Per Tech Wire Asia, other nations who have achieved average 5G downlink throughput greater than 40 Mbps include Norway, Australia, and Switzerland. The article notes that, “despite only just introducing its 5G network, Canada is already seeing download speeds on par with South Korea, both coming in at a benchmark-setting 59 Mbps. – 50% faster than their fellow G7 nations France, Germany, Italy, UK, and the U.S.”
In technology news, engineers at the National Institute of Standards and Technology (NIST) have developed a portable measurement system the organization boasts is “the first to offer 5G wireless measurements with accuracy that can be traced to fundamental physical standards,” according to an NIST press release.
Dubbed SAMURAI (Synthetic Aperture Measurements of Uncertainty in Angle of Incidence), the system provides a “detailed portrait” of directional 5G device and channel performance across a frequency range up to 50 GHz. “The basic components are two antennas to transmit and receive signals, instrumentation with precise timing synchronization to generate radio transmissions and analyze reception, and a six-axis robotic arm that positions the receive antenna to the grid points that form the synthetic aperture,” states the release.
Meanwhile, Amazon Web Services has made available its AWS Wavelength service on Verizon’s 5G network in Boston and the San Francisco Bay Area, the company announced last week. “By embedding AWS compute and storage services at the edge of 5G networks, AWS Wavelength enables developers to serve edge computing use cases that require ultra-low latency like machine learning, Internet of Things (IoT), and video and game streaming,” the release states.
Amazon stated additional Verizon locations will be coming later this year, and the web giant also is working with telecommunications providers “including Vodafone, SK Telecom, and KDDI, to launch Wavelength Zones across Europe, South Korea, and Japan.”
Also the U.S., Qualcomm is lobbying lawmakers for the right to sell 5G microchips to Huawei, arguing the U.S. ban against working with the Chinese telecom giant inconveniences Huawei, but devastates U.S. manufacturers by locking them out of an up-to-$8 billion opportunity, reports TechRadar. Qualcomm states the void will be filled by foreign chipmakers unencumbered by the ban.

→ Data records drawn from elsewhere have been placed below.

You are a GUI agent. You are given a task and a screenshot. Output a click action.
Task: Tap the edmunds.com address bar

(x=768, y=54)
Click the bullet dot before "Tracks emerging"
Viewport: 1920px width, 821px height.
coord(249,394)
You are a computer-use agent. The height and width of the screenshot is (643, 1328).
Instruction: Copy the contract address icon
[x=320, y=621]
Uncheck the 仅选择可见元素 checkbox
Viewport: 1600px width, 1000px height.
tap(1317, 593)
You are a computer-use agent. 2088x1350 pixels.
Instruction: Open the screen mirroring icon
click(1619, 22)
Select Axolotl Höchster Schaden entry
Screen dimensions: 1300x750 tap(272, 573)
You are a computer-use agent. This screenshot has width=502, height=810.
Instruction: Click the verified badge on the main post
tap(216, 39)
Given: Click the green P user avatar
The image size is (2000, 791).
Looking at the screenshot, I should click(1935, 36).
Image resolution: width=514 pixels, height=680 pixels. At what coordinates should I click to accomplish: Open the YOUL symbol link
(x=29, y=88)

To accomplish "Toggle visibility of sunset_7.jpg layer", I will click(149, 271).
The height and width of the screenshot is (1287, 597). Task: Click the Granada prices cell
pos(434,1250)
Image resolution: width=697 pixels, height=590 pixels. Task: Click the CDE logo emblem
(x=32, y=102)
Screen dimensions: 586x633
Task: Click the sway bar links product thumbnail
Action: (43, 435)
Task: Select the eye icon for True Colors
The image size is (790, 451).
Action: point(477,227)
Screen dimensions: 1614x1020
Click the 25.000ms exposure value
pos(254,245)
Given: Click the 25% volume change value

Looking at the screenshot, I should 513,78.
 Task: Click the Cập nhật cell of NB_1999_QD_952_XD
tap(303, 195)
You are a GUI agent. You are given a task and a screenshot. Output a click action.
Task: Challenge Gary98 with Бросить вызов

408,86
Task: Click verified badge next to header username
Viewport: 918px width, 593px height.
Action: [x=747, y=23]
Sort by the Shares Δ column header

More positive news out of Washington is that the Pentagon and the White House have identified an additional 100 MHz in the mid-band spectrum to be auctioned off for 5G use. The spectrum ranges from 3450 to 3550 MHz and “currently supports critical military operations ranging from air defense, missile and gunfire control, counter mortar, battlefield weapon locations and air traffic control,” reports Voice of America.
However, Dana Deasy, chief information officer of the Department of Defense, stated the DoD’s spectrum relocation transition is being plotted to “minimize any impact to military operations.”
Moving to Brazil, Claro Brasil and Ericsson have partnered to deploy the first 5G network in Latin America using Ericsson’s dynamic spectrum sharing (DSS) technology. Per an Ericsson press release, the “5G services are being rolled out initially across 12 areas in Brazil in São Paulo and Rio de Janeiro.”
The release states use of Ericsson’s DSS solution gives Claro a jump on rolling out 5G services while they and other providers await use of the 3.5 GHz and the 26 GHz bands, as well as the 700 MHz and 2.3 GHz bands expected to go up for auction in Brazil some time next year.